_DIRECTIONS_
Copy every line from the records that holds the word "with".
■ ■ ■ ■ ■
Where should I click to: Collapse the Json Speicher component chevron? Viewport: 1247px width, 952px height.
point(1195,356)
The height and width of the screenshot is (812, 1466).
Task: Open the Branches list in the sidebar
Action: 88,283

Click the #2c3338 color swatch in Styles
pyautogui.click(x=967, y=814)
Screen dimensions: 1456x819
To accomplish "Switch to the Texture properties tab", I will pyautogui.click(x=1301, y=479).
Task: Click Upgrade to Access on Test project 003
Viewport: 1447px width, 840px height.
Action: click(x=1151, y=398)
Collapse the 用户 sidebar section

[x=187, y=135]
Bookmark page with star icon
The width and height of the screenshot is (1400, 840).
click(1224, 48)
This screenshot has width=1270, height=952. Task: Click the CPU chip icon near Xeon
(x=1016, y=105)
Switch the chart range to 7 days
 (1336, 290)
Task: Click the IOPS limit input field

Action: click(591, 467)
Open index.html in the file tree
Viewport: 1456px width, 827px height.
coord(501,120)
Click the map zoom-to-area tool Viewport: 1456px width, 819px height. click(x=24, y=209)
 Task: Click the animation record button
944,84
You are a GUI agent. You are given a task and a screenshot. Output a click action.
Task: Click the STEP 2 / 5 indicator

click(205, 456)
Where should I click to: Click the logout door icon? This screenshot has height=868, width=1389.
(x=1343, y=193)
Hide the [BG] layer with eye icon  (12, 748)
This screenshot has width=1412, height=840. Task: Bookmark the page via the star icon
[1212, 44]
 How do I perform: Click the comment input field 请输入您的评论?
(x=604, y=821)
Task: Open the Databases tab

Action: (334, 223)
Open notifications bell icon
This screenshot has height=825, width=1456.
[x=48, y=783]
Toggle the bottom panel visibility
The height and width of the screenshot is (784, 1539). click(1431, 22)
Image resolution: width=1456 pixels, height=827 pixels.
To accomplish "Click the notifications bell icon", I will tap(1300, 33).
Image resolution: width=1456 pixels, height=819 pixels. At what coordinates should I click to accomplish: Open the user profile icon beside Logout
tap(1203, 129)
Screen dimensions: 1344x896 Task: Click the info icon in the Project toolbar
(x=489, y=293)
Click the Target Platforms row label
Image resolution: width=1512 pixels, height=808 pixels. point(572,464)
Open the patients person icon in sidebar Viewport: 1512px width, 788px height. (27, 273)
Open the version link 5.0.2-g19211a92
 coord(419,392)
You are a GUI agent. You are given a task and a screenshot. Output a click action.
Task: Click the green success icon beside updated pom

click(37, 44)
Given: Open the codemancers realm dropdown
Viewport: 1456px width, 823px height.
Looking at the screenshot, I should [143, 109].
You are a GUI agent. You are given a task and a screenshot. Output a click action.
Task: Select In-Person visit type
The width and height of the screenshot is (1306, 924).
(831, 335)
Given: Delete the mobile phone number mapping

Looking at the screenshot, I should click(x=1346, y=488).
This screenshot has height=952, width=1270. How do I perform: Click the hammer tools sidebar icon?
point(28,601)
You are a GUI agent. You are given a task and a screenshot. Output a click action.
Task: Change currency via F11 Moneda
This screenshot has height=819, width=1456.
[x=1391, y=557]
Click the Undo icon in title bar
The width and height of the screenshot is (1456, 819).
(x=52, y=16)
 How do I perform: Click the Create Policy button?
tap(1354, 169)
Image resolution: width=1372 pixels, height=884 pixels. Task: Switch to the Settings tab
■ ■ ■ ■ ■
_RESULT FOR THIS EXERCISE_
Bookmark page with star icon
Hide the [BG] layer with eye icon  (12, 748)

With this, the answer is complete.